Robert Brown - Overview

Resistance to anticancer drugs is the main reason why current chemotherapies eventually fail. Our work focuses on how chemotherapy kills tumour cells by inducing cell death by apoptosis and how loss of this mechanism can lead to resistance to chemotherapeutic drugs. Ultimately, we wish to use our understanding of these mechanisms to develop approaches to overcome or circumvent drug resistance and improve the treatment of cancer.

Reduced expression of the human DNA mismatch repair gene, hMLH1, occurs in a number of tumour cell lines resistant to a variety of anticancer drugs and restoration of mismatch repair in hMLH1 deficient cells restores their sensitivity to anticancer drugs. Such studies have implicated mismatch repair in playing a role in signalling cell death from DNA damage through various apoptosis pathways but precisely how they are coupled is still unclear.

Loss of hMLH1 expression is associated with methylation of the gene promoter repressing hMLH1 gene transcription. We observe methylation of hMLH1 in tumours, particularly after chemotherapy, and have shown that chemotherapy for breast and ovarian cancer selects for cells that have lost hMLH1 expression. Methylation of multiple other genes, including tumour suppressor genes, also occurs. We are now examining whether methylation patterns in tumours helps to predict response to chemotherapy.

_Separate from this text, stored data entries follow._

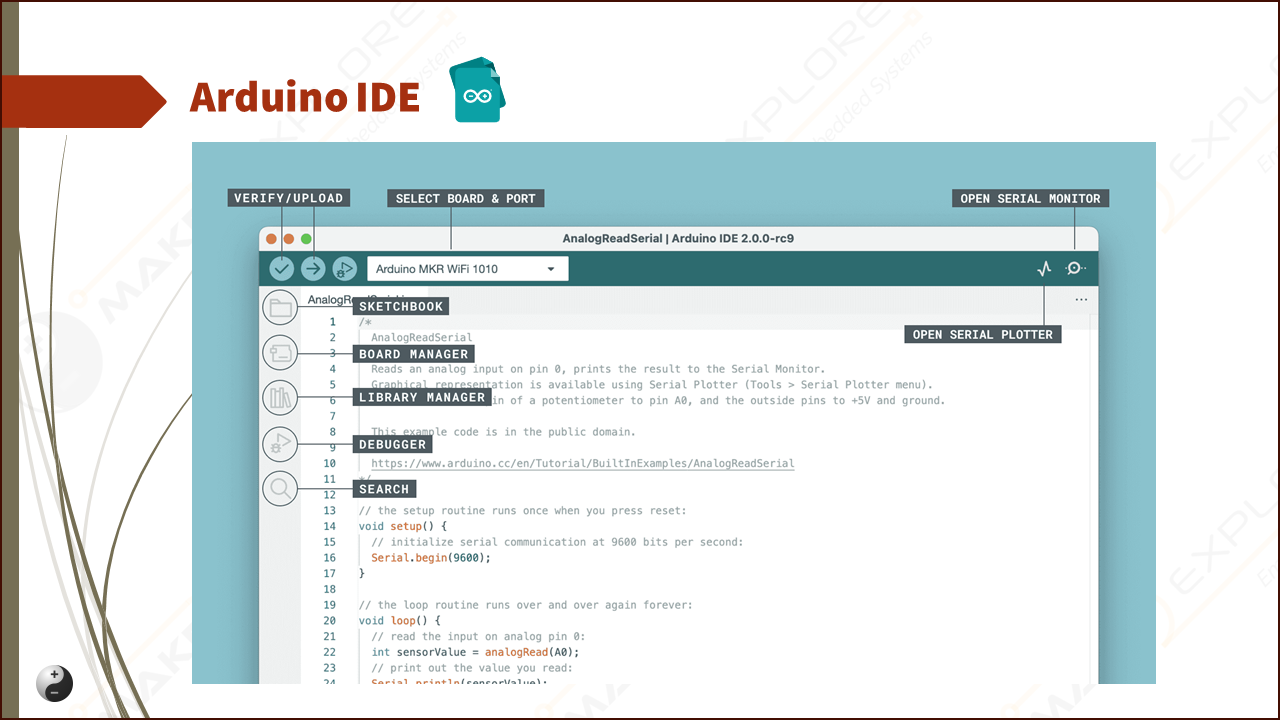The height and width of the screenshot is (720, 1280).
Task: Open the Serial Monitor
Action: [1075, 268]
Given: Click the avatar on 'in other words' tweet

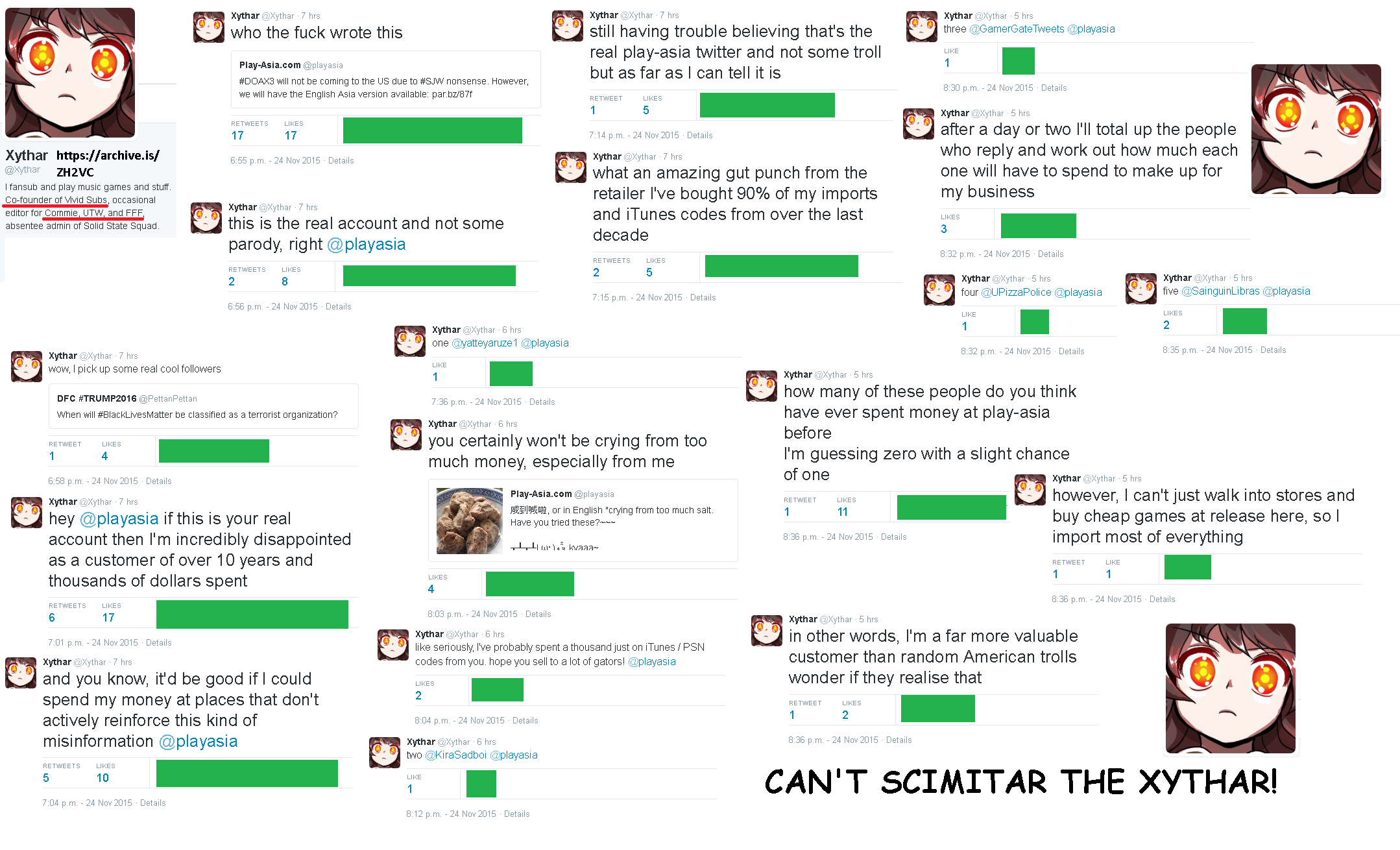Looking at the screenshot, I should coord(767,631).
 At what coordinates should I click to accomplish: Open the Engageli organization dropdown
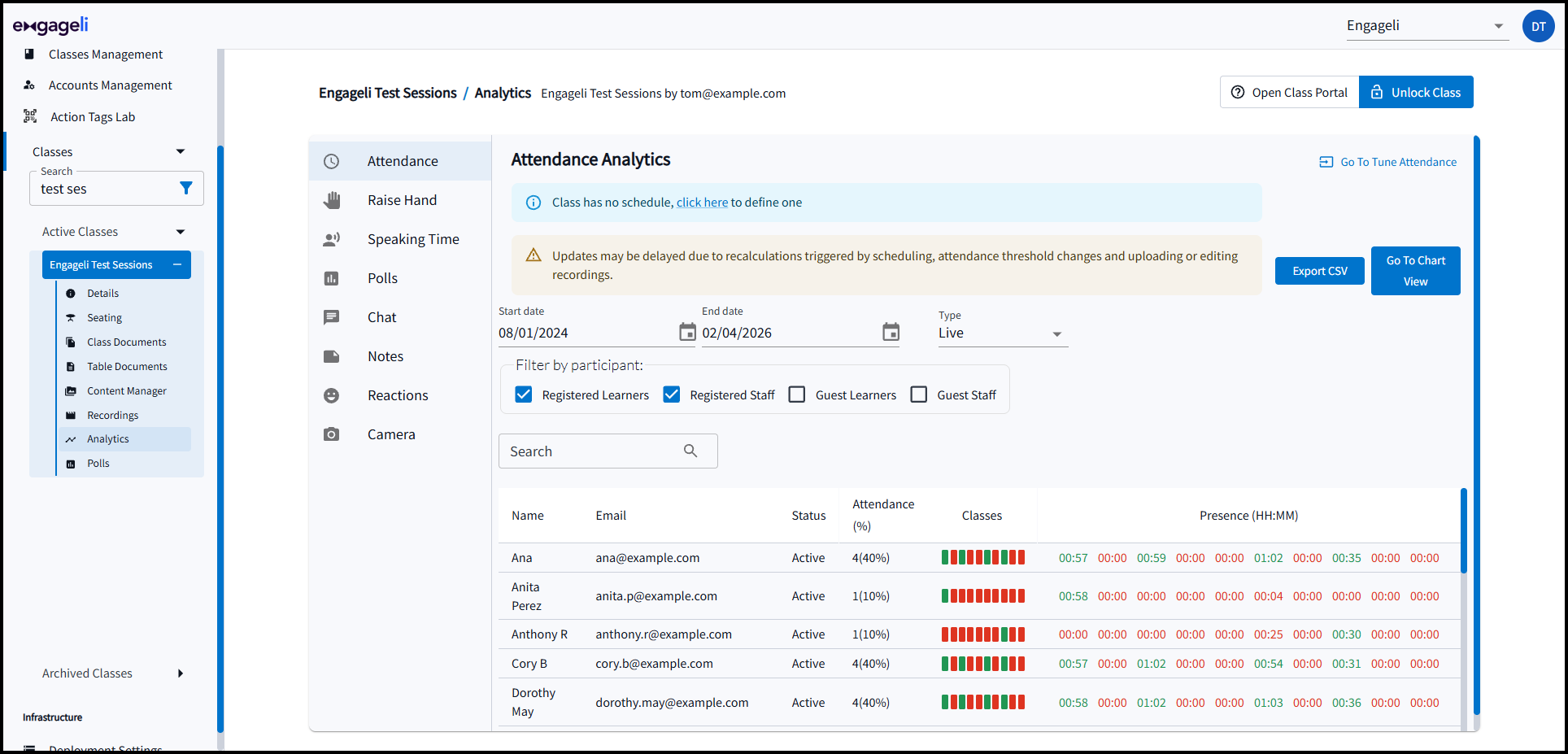click(x=1427, y=26)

We have also shown that the DNA methyltransferase inhibitor, 2’-deoxy-5-azacytidine, can reverse methylation of hMLH1 and sensitise human tumour xenografts to a range of important anticancer agents. We are now examining the potential of further drugs involved in transcriptional activation and chromatin remodelling as novel approaches to cancer therapy.

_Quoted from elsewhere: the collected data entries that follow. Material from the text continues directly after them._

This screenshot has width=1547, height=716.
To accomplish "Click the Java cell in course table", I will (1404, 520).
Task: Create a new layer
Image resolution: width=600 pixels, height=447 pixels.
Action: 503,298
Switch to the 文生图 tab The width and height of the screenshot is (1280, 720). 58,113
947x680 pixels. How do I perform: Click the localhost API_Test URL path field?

We have shown that reduced hMLH1 expression correlates with poor survival for breast and ovarian cancer patients. To further validate these observations, prospective studies have now been started which link analysis of mismatch repair status with large international clinical trials in ovarian, breast and lung cancer. The mismatch repair status of tumours can be readily measured not only in tumour biopsies, but also from serum samples from patients. This provides the exciting possibility of being able to determine the appropriate therapy for a given patient based on his or her personal molecular genetic determinants of disease progression.